- Spanish: La noche más larga
- Created by: Víctor Sierra; Xosé Morais;
- Directed by: Óscar Pedraza; Moisés Ramos;
- Starring: Alberto Ammann; Luis Callejo; Bárbara Goenaga;
- Country of origin: Spain
- Original language: Spanish
- No. of seasons: 1
- No. of episodes: 6

Production
- Production company: Lazona

Original release
- Network: Netflix
- Release: 8 July 2022

= The Longest Night (TV series) =

Spanish TV series (2022)

The Longest Night (La noche más larga; known during the production stage as Baruca) is a Spanish prison thriller television series created by Víctor Sierra and Xosé Morais. Its ensemble cast includes Luis Callejo, Alberto Ammann and Barbara Goenaga. It was released on Netflix in July 2022. The series ended on a cliffhanger; as of October 2024, it was confirmed that there has been no information released to confirm nor deny that a second season will be produced.

== Plot ==
The plot concerns the attempts to extract a newly captured serial killer, Simón Lago, from a psychiatric hospital prison where he’s being held for the night – which happens to be Christmas Eve.
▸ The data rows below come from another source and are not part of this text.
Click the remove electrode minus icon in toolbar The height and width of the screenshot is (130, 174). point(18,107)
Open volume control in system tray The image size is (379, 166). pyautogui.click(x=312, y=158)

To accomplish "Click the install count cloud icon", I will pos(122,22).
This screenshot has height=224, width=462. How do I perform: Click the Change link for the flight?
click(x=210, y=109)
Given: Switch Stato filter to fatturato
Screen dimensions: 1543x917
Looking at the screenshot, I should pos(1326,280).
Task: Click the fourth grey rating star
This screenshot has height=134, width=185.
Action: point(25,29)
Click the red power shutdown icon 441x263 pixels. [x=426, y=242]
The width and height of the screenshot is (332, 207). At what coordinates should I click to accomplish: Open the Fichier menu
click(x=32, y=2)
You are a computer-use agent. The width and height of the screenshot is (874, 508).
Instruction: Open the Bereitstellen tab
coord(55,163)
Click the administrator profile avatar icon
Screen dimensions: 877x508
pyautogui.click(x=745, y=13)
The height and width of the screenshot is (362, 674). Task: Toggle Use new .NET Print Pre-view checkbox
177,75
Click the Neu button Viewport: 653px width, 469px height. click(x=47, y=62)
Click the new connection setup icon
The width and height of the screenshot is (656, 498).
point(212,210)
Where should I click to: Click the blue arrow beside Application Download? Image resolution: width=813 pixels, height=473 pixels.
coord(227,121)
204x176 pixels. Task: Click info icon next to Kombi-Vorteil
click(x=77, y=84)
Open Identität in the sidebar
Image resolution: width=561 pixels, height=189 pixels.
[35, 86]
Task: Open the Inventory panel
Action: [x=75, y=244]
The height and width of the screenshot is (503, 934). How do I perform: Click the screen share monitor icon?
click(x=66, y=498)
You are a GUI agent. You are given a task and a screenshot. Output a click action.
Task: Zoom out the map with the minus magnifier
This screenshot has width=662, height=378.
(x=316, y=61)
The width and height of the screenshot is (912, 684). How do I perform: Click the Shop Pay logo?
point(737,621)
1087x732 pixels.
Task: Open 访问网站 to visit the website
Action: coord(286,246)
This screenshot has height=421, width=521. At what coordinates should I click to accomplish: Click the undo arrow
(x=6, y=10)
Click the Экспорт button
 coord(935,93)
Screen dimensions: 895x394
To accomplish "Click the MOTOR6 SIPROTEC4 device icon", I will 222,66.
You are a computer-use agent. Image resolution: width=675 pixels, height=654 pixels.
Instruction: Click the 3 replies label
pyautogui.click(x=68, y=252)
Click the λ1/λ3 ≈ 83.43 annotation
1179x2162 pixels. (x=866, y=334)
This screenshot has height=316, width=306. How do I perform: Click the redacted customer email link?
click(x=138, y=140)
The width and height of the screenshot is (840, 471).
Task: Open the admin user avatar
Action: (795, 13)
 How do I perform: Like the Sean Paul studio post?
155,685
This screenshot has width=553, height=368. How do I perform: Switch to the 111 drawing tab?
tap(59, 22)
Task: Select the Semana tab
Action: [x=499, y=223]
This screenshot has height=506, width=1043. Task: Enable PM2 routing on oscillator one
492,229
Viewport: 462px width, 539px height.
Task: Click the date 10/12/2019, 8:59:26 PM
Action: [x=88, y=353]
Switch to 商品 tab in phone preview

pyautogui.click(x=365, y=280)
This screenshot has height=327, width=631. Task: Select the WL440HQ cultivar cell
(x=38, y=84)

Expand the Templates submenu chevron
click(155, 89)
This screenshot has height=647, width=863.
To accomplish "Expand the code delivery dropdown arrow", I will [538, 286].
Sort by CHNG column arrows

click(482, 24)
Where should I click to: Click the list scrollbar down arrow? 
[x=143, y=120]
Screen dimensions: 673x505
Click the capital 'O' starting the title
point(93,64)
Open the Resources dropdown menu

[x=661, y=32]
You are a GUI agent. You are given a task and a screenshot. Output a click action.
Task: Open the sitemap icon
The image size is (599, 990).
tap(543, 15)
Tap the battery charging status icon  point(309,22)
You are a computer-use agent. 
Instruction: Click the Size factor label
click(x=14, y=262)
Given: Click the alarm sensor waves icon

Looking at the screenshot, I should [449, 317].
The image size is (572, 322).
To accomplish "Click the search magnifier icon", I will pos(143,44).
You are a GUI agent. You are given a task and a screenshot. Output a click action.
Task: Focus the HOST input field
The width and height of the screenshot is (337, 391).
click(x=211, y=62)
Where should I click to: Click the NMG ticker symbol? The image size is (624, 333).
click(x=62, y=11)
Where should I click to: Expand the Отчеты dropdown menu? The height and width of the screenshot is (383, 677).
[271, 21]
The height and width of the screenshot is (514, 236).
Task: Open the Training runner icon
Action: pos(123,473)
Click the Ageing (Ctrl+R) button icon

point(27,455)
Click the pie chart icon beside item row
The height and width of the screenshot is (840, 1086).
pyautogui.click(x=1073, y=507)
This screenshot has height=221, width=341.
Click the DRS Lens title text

Lago has already arranged to have the daughter of the prison warden, Hugo Roca, taken hostage, with a threat that she will be murdered if Lago is released to anyone. The "anyone" Lago is rightfully concerned about is a large assault team, sent by high ranking officials to kill Lago to ensure he can not reveal the secrets he knows in open court. The deadly standoff is made worse when the most violent patients start killing the others, thinking they will be able to arrange an escape, while the relatively more subdued patients wreak havoc in their own ways, and Simon takes joy in killing random patients. Despite the inmates finally helping kill some of the attackers, the siege continues and one of the guards attempts to hand over Lago to the assault team, who are revealed to be crooked cops.

== Production ==
The series was created by Víctor Sierra and Xosé Morais and directed by Óscar Pedraza and Moisés Ramos. It was produced by LaZona for Netflix. Shooting began in 2021. Shooting locations included Madrid and Aranjuez.

== Release ==
Consisting of 6 episodes, the series was released on 8 July 2022 on Netflix.